**What the task requires:** Format every line of the records below as a Markdown table with two columns, Row and Line, numbering the rows and leaving out blank lines.

##########

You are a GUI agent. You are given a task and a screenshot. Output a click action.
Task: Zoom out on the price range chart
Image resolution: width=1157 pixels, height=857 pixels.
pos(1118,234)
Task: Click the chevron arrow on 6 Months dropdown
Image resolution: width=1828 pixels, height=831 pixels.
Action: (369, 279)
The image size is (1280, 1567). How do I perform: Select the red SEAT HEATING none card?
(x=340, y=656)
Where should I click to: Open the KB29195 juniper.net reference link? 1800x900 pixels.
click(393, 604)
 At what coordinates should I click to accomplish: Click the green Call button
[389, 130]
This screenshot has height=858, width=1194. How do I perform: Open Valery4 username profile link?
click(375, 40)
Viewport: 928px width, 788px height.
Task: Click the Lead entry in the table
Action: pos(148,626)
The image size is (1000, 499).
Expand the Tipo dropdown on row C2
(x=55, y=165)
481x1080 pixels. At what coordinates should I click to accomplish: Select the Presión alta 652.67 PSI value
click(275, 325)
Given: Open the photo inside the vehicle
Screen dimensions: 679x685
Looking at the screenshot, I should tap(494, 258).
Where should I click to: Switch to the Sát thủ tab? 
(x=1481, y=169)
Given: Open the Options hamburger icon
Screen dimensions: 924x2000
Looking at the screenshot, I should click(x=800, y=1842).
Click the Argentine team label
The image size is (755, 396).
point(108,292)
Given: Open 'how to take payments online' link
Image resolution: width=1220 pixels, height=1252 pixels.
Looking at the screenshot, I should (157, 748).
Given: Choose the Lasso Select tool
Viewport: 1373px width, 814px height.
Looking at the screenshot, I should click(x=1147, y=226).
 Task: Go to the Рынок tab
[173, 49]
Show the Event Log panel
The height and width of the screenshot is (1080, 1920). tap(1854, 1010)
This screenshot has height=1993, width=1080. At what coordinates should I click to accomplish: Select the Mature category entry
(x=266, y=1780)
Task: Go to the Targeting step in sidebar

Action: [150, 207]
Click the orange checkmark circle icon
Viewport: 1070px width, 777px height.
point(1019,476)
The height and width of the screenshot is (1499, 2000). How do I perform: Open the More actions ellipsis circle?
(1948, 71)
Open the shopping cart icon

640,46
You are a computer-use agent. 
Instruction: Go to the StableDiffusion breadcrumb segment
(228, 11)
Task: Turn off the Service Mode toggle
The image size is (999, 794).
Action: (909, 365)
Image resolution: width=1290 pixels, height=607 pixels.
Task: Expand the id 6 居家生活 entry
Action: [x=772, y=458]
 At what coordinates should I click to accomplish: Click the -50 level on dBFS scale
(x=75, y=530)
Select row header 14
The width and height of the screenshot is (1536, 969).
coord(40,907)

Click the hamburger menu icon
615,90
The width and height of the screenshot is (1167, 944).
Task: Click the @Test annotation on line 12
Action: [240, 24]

##########

**Solution to the problem:**
| Row | Line |
|---|---|
| 1 | You are a GUI agent. You are given a task and a screenshot. Output a click action. |
| 2 | Task: Zoom out on the price range chart |
| 3 | Image resolution: width=1157 pixels, height=857 pixels. |
| 4 | pos(1118,234) |
| 5 | Task: Click the chevron arrow on 6 Months dropdown |
| 6 | Image resolution: width=1828 pixels, height=831 pixels. |
| 7 | Action: (369, 279) |
| 8 | The image size is (1280, 1567). How do I perform: Select the red SEAT HEATING none card? |
| 9 | (x=340, y=656) |
| 10 | Where should I click to: Open the KB29195 juniper.net reference link? 1800x900 pixels. |
| 11 | click(393, 604) |
| 12 |  At what coordinates should I click to accomplish: Click the green Call button |
| 13 | [389, 130] |
| 14 | This screenshot has height=858, width=1194. How do I perform: Open Valery4 username profile link? |
| 15 | click(375, 40) |
| 16 | Viewport: 928px width, 788px height. |
| 17 | Task: Click the Lead entry in the table |
| 18 | Action: pos(148,626) |
| 19 | The image size is (1000, 499). |
| 20 | Expand the Tipo dropdown on row C2 |
| 21 | (x=55, y=165) |
| 22 | 481x1080 pixels. At what coordinates should I click to accomplish: Select the Presión alta 652.67 PSI value |
| 23 | click(275, 325) |
| 24 | Given: Open the photo inside the vehicle |
| 25 | Screen dimensions: 679x685 |
| 26 | Looking at the screenshot, I should tap(494, 258). |
| 27 | Where should I click to: Switch to the Sát thủ tab?  |
| 28 | (x=1481, y=169) |
| 29 | Given: Open the Options hamburger icon |
| 30 | Screen dimensions: 924x2000 |
| 31 | Looking at the screenshot, I should click(x=800, y=1842). |
| 32 | Click the Argentine team label |
| 33 | The image size is (755, 396). |
| 34 | point(108,292) |
| 35 | Given: Open 'how to take payments online' link |
| 36 | Image resolution: width=1220 pixels, height=1252 pixels. |
| 37 | Looking at the screenshot, I should (157, 748). |
| 38 | Given: Choose the Lasso Select tool |
| 39 | Viewport: 1373px width, 814px height. |
| 40 | Looking at the screenshot, I should click(x=1147, y=226). |
| 41 |  Task: Go to the Рынок tab |
| 42 | [173, 49] |
| 43 | Show the Event Log panel |
| 44 | The height and width of the screenshot is (1080, 1920). tap(1854, 1010) |
| 45 | This screenshot has height=1993, width=1080. At what coordinates should I click to accomplish: Select the Mature category entry |
| 46 | (x=266, y=1780) |
| 47 | Task: Go to the Targeting step in sidebar |
| 48 | Action: [150, 207] |
| 49 | Click the orange checkmark circle icon |
| 50 | Viewport: 1070px width, 777px height. |
| 51 | point(1019,476) |
| 52 | The height and width of the screenshot is (1499, 2000). How do I perform: Open the More actions ellipsis circle? |
| 53 | (1948, 71) |
| 54 | Open the shopping cart icon |
| 55 | 640,46 |
| 56 | You are a computer-use agent.  |
| 57 | Instruction: Go to the StableDiffusion breadcrumb segment |
| 58 | (228, 11) |
| 59 | Task: Turn off the Service Mode toggle |
| 60 | The image size is (999, 794). |
| 61 | Action: (909, 365) |
| 62 | Image resolution: width=1290 pixels, height=607 pixels. |
| 63 | Task: Expand the id 6 居家生活 entry |
| 64 | Action: [x=772, y=458] |
| 65 |  At what coordinates should I click to accomplish: Click the -50 level on dBFS scale |
| 66 | (x=75, y=530) |
| 67 | Select row header 14 |
| 68 | The width and height of the screenshot is (1536, 969). |
| 69 | coord(40,907) |
| 70 | Click the hamburger menu icon |
| 71 | 615,90 |
| 72 | The width and height of the screenshot is (1167, 944). |
| 73 | Task: Click the @Test annotation on line 12 |
| 74 | Action: [240, 24] |